Pouvoir et fétichisme au Congo : Ils sont prêts à tout, ils sacrifieraient père, mère et enfants s’il le faut…

Pour le pouvoir, ils sont prêts à tout sacrifier...

Pour le pouvoir, ils sont prêts à tout sacrifier…

Les fétiches les hommes au pouvoir au Congo y croient, il n’ya que cela qui compte.Beaucoup ne tiennent que d’avoir  régulièrement recours aux forces occultes.Le président de la république n’échappe pas à la règle.C’est lui le chef de « bande ».L’usage du mauvais sort aux autres est courant,chaque ministre a son marabout attitré.
Des présidents congolais,seuls Fulbert youlou et Alphonse Massamba débat auront occupé de gaîté de cœur le palais du Peuple. Tous les autres  ou presque, auront réfléchi par deux fois et hésité longtemps avant d’y emménagé. Marien N’gouabi préféra s’installer dans l’enceinte de l’ex état-major. Il faisait a-t-on toujours relayé confiance  aux esprits qui le protégeaient. Jacques Joachim Yhombi Opangault a longtemps  préféré sa maison de Mpila à côté du restaurant « La Congolaise ». Son successeur, Denis Sassou-N’guesso  prit ses quartiers au palais du Peuple.Alors que Pascal Lissouba, le président démocratiquement élu n’a eu d’autre choix que d’occuper une annexe aménagée  au sein du même Palais. Par crainte d’attraper un sort avec les fétiches de son prédécesseur. Et ce ne sont pas ses proches qui prétendront le contraire.
Aussi vraisemblable que cela puisse paraître, l’usage des forces mystiques et occultes a toujours été courant chez les hommes de pouvoir au Congo Brazzaville.

D’ailleurs Denis Sassou-Nguesso revenu au pouvoir en 1997, n’a regagné le Palais du peuple qu’il y a deux ans.

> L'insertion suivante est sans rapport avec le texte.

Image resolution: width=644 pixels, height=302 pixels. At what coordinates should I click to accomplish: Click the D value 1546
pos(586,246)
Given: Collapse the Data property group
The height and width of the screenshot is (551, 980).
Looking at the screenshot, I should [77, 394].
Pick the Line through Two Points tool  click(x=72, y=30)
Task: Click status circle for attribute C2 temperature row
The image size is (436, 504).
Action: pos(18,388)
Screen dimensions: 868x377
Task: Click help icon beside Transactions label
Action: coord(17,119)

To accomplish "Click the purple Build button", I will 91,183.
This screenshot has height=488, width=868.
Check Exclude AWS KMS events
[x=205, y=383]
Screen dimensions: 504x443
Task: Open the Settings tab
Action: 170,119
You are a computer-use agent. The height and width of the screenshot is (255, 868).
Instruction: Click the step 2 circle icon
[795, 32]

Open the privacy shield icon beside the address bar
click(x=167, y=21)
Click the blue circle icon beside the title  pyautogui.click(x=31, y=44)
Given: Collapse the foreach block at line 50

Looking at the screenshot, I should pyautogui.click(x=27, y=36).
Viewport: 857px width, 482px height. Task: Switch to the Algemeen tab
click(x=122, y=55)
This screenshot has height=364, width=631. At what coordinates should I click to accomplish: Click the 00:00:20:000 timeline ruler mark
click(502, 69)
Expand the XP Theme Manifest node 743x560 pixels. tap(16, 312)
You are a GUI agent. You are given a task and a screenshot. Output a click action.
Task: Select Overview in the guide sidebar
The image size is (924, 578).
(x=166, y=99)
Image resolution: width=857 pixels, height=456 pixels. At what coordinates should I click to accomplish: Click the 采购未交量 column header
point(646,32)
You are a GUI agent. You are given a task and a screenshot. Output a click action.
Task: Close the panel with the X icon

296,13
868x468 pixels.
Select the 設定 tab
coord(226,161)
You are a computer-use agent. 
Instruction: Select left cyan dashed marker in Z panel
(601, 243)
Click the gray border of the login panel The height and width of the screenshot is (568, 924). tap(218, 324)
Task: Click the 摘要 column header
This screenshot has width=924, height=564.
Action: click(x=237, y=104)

Il lui a donc fallu seize(16) ans pour détruire les fétiches de son prédécesseur, Pascal Lissouba.

Aussi loin que l’on peut remonter, Pouvoir et fétichisme ne font qu’un. A chaque approche d’échéances électorales majeures,les sacrifices, il n y a que cela pour adouber les espritts et s’assurer la victoire.

Mais  sous la seconde présidence de Denis Sassou Nguesso, cela ne surprend quasiment personne, le rubicon  a été franchi. Le président est tout simplement « spécial »,  au point que certains l’appelle en catimini « docteur fétiches ». Les esprits sont au cœur même de son pouvoir. Vous voulez avoir les faveurs du président, accompagnez-le au cimetière d’Edou. Il y passe une bonne partie de l’année. Alors que l’usage, les coutumes et les us au Congo voudraient que l’on honore les morts le jour de la Toussaint, lui célèbre régulièrement les anniversaires de la mort de ses proches. Edou est devenu un « sanctuaire », et même « l’âme »  même de son règne.  C’est justement là qu’il prend les petits « tuyaux ».

On se demandera longtemps, pourquoi  certaines personnes dans l’entourage du président (conseillers ou enfants) ont le privilège de remonter les bretelles aux membres du gouvernement, à leur filer des douches froides. Ou pourquoi ils ont toute l’allure de « chefs hors hiérarchie », on aura tout simplement la réponse dans leur sacrifice vis-à-vis  des « bikoko », pour le maintien du président.

Ainsi certains conseillers du président ont le droit d’empêcher des ministres de la république de voyager, de les gronder au vu et su de tous sans gêne. Il ne fait pas dans la dentelle.

Pierre Savorgnan de Brazza, l’explorateur est revenu au Congo en 2006 où un mausolée lui  a été consacré, ainsi qu’à ses proches. Pourquoi avoir ramené  ses cendres d’Alger où il reposait depuis 1905 ? Pourquoi un mausolée pour lui et pas pour des figures mêmes de la libération du Congo, des fils du pays ? Ne cherchez pas plus loin !

Et pourquoi donc, le Roi Téké, Auguste Nguempio refusa d’entrer dans le mausolée, alors que les présidents Chirac, Sassou et Omar Bongo Ondimba entraient dans ce sanctuaire, le jour de l’ouverture dudit mausolée ? Mystère ! Toujours est-il qu’Auguste Nguempio a été empêché longtemps de sortie du territoire, même à l’invitation du « roi des rois d’Afrique, Muammar Kadhafi ». De sources concordantes, la présence de l’explorateur à Brazzaville est du ressort mystique. Au Congo, pays des pratiques sur les restes humains, on ne se fronce pas les sourcils. Tant l’épisode des enfants disparus de Moukondo en 1985, dont les corps étaient retrouvés sans sexes aura permis de comprendre l’ampleur des crimes rituels au Congo.